Calves’ feet are particularly sought after by chefs, which they use for making the veal stock for their sauces. The feet (and the tail) are extremely gelatinous and form the basis for superior bouillon and fond.
Sweetbreads are the glands found in young animals which will shrivel as the animal ages. Two of a calf’s glands are referred to in culinary terms as sweetbreads. These are the pancreas and the thymus. The first is firm to the touch whilst the second is softer. The thymus or heart sweetbread plays a very important role in gastronomy. In fact, it is viewed as one of the most luxurious of ingredients, and sweetbreads require a lot of preparation. The looser consistency of the pancreas makes it popular for use in terrines and mousses. They are poached (soft boiled) in veal stock. Then the outer membranes and imperfections are removed. Once they have been left to drain and cool, they can be floured and fried.
Calf's head in Vienne
In France, processing the by-products of the meat industry has been a profession since the thirtheenth century. In the Paris archives, there is a declaration dating from
1297, stipulating that only six families had permission to buy and sell the by-products from veal production. Even when the profession felt pressures more recently from wider industry and the BSE crisis, there were still a number of Gauls who kept it up; mainly in large cities such as Paris and Lyon. One contemporary example is Luc Avenel, who owns a tripery to the south of Lyon, in Vienne. Originally from Le Havre, this butcher fell in love with the gastronomic culture that surrounds Lyon and decided to take his chances there. That was thirty years ago. When he started for himself, he worked solely with
tripe. Then the BSE crisis triggered a need for him to diversify and he became a butcher.

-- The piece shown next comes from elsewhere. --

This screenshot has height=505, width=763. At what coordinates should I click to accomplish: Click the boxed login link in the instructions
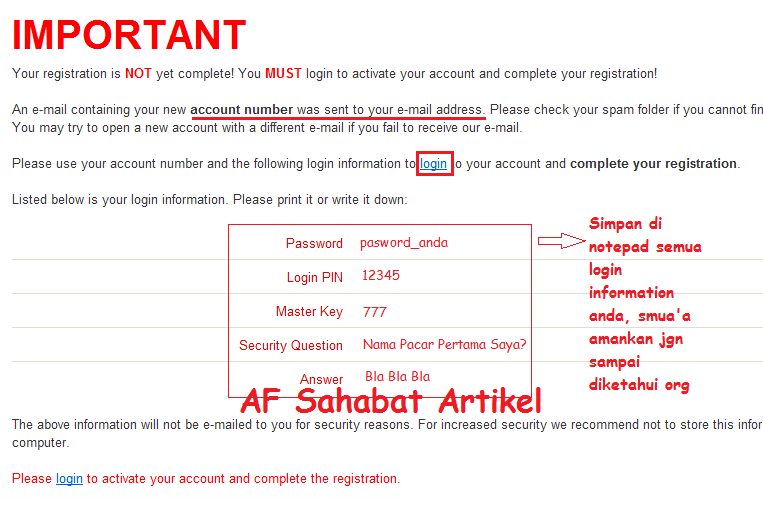tap(433, 164)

This diversification certainly has not affected his passion for the fifth quarter. One of his greatest specialities is tête de veau. His recipe involves deboning the head and rolling
it up around the tongue and tying it together. He buys his beef and pork from the slaughterhouse in Lyon, but brings his veal in from the Limousin region. “We don't buy veau sous la mère. Everyone makes too much fuss about that, and I want to provide quality for a sensible price. We're not trying to win beauty prizes!” The tripery has a remarkable number of regional customers. Luc cooks the rolled calf's head we mentioned earlier in a herby veal bouillon and turns it into a spectacular dish. He does this with his veal hearts, which he braises whole, or slices and pan-fries like steak. Needless to say,
Luc only uses products that are of the freshest and highest of qualities. Which is reflected in the surplus of customers he gets in his shop, and well illustrated in the short time we were there.

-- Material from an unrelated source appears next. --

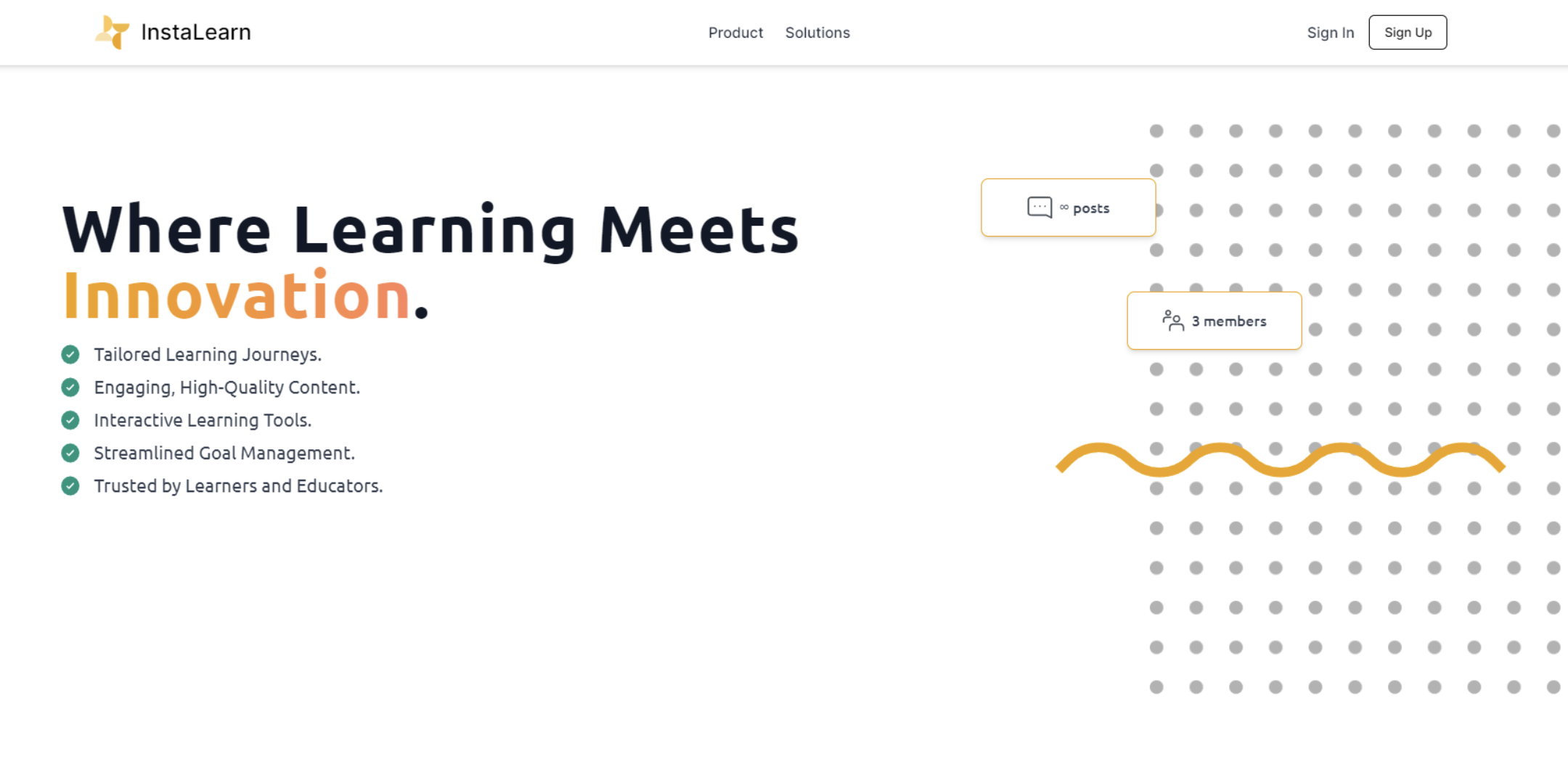Screen dimensions: 1568x775
Task: Open the Product menu
Action: point(735,33)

One problem Luc still has to overcome, is supply. “Triperies are directly reliant on the slaughterhouses and how quickly and accurately they can supply us with produce.
It's essential that we get the right volumes, and meet that is a week old needs to rest, whilst a veal heart that is a week old is of no use to us whatsoever. Then there are the veal cheeks to consider! One animal can only produce one kilo, so what would I do if I needed a thousand kilos by morning? Fortunately, because we also work as a butcher, we have the room to say no to our customers occassionally, and offer them an alternative.”

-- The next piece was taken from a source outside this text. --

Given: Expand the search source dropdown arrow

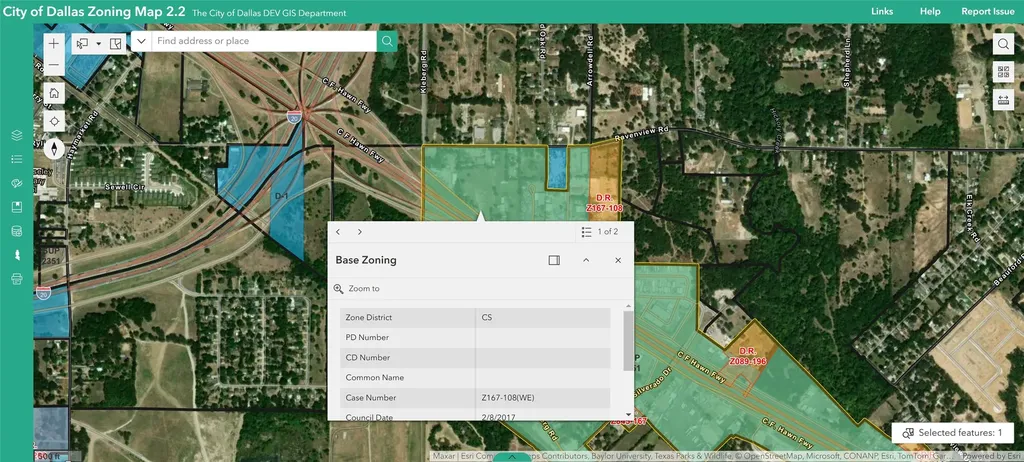Looking at the screenshot, I should point(141,41).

We had a burning question which we thought Luc might be able to answer: How come you have veal skirt steaks in your shop, whilst you can never find it at the local butchers? Luc: “It is the diaphragm muscle that helps the animal move its chest, and which is attached inside the carcass to the liver and the lungs. The majority of butchers don't view this as proper meat, and it's often overlooked. Quite curious really.” The discussions within the syndicate of triperies about marketing are also quite curious. Should we advertise or not? “It would appear we have become the victims of our own success! On the one hand, there are food trucks driving around Paris that tell people about tripe and different ways of eating it, whilst on the other, there is already considerable demand for our products in the shops.
The demand for our products grows even further when people are tightening their purse strings. Which when you add it up, makes too much marketing a bad thing!”